A new SAE recommended practice (J2721 - Recommended Corrosion Test Methods for Commercial Vehicle Components) aims to improve the corrosion resistance of parts and assemblies used in medium- and heavy-duty trucks, trailers, and buses. The tests, with an emphasis on in-lab work, incorporate recurring conditions such as corrosive chemicals, drying, humidity, and abrasive exposure, as well as variations in the environment.
“Vehicle corrosion standards available today do not provide suitable coverage for new de-icing chemicals and application methods, nor do they adequately account for aggravating effects such as temperature extremes, abrasion, and mechanical stress,” said Vern Caron, Chair of the SAE Truck and Bus Corrosion Committee, which developed SAE J2721. “This standard was developed to address these issues and also to provide a methodology for evaluating laboratory results and correlating these results with field performance.”
Caron said there is great need for component suppliers to do accelerated testing. “And it needs to be done in a lab, although vehicle testing is OK, too,” he said, the latter more so for OEMs than for component suppliers.
Lab testing has the advantage of being cost-effective and, in most cases, better controlled and therefore more consistent than vehicle level testing, according to J2721. “And so the standard is really oriented around component testing that is accelerated,” Caron said.

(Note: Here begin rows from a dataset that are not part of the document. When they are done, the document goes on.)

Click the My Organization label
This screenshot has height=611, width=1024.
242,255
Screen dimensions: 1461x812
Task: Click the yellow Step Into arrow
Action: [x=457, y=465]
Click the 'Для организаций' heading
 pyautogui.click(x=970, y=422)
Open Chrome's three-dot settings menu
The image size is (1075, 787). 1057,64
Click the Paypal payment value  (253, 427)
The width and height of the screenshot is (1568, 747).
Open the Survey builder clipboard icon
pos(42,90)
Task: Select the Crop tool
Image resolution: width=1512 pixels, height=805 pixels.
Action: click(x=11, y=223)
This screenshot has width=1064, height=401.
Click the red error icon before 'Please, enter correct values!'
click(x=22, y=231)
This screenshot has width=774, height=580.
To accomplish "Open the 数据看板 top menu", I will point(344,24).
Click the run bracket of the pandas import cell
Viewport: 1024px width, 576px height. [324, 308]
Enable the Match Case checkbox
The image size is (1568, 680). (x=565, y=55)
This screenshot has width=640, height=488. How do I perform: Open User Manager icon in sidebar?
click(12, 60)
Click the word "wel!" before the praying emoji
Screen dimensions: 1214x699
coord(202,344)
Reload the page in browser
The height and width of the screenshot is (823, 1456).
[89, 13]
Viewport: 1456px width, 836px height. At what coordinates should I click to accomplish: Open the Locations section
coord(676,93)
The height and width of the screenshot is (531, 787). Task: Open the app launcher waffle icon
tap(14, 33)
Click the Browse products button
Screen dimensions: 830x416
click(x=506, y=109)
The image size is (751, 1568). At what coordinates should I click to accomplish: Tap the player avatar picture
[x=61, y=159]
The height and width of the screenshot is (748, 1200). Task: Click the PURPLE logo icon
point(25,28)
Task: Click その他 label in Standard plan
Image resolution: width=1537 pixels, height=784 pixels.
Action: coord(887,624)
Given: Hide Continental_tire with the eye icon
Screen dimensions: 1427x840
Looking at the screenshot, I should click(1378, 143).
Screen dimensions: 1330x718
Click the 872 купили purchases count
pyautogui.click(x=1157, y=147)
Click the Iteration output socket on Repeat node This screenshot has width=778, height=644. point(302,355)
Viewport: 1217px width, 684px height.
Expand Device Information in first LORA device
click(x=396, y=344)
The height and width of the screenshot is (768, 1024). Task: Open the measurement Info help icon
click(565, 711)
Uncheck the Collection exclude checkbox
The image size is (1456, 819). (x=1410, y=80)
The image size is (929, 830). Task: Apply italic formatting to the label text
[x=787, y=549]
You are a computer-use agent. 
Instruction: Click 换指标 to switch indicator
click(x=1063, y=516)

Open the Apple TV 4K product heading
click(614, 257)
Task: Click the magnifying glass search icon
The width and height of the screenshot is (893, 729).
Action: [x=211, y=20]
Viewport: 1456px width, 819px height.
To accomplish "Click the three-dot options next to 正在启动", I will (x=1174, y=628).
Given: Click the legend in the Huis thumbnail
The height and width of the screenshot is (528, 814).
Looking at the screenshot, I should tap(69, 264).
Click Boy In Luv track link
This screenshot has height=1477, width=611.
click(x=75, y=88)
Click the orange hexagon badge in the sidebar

Components at different locations on the vehicle require different tests, according to Caron, Director of Electronics for the ArvinMeritor Commercial Vehicle Systems group. “We needed to account for that, and this standard does.”
Caron and other industry corrosion-conscious engineers initially believed that a standard on brake corrosion was needed but upon further investigation saw that the corrosion problem on commercial vehicles was more widespread.
One of the decisions made by the committee was that components should be designed with corrosion resistance that will protect against worst-case environmental conditions. And so the lab tests provided for under the standard represent worst-case, if not necessarily real-world, conditions.
Caron said the next phase of the committee’s work will be to run sample corrosion coupons to “keep updating the correlation between what’s going on in the field with the lab results.”
This recommended practice does not address the chemistry of corrosion or methods of corrosion prevention. For information in these areas, SAE J447 is one source.
Corrosion on commercial vehicles has been getting worse over the past five to 10 years, according to Caron, and for many reasons. One is greater restrictions on the use of certain chemicals effective for corrosion resistance, such as hexavalent chromium, and greater use of certain chemicals by road departments to keep roads clear of snow and ice, such as magnesium chloride.
“Magnesium chloride sticks to vehicles more than sodium chloride does,” he said.
Another possible contributing factor to increased corrosion is that some component suppliers try to save costs by paring back on corrosion coatings with the idea that the OEM customer can coat the part. “Unfortunately, the material gets corroded on the shipping dock before the OEM gets a hold of it,” Caron said.
And, aside from actual causes of increased corrosion, there is the issue of heightened expectation of customers regarding corrosion.
“People are simply expecting things to last longer,” said Caron. “If you go back 20 years, we didn’t have brakes that could go to 500,000 miles. So, the perception is that corrosion is worse.”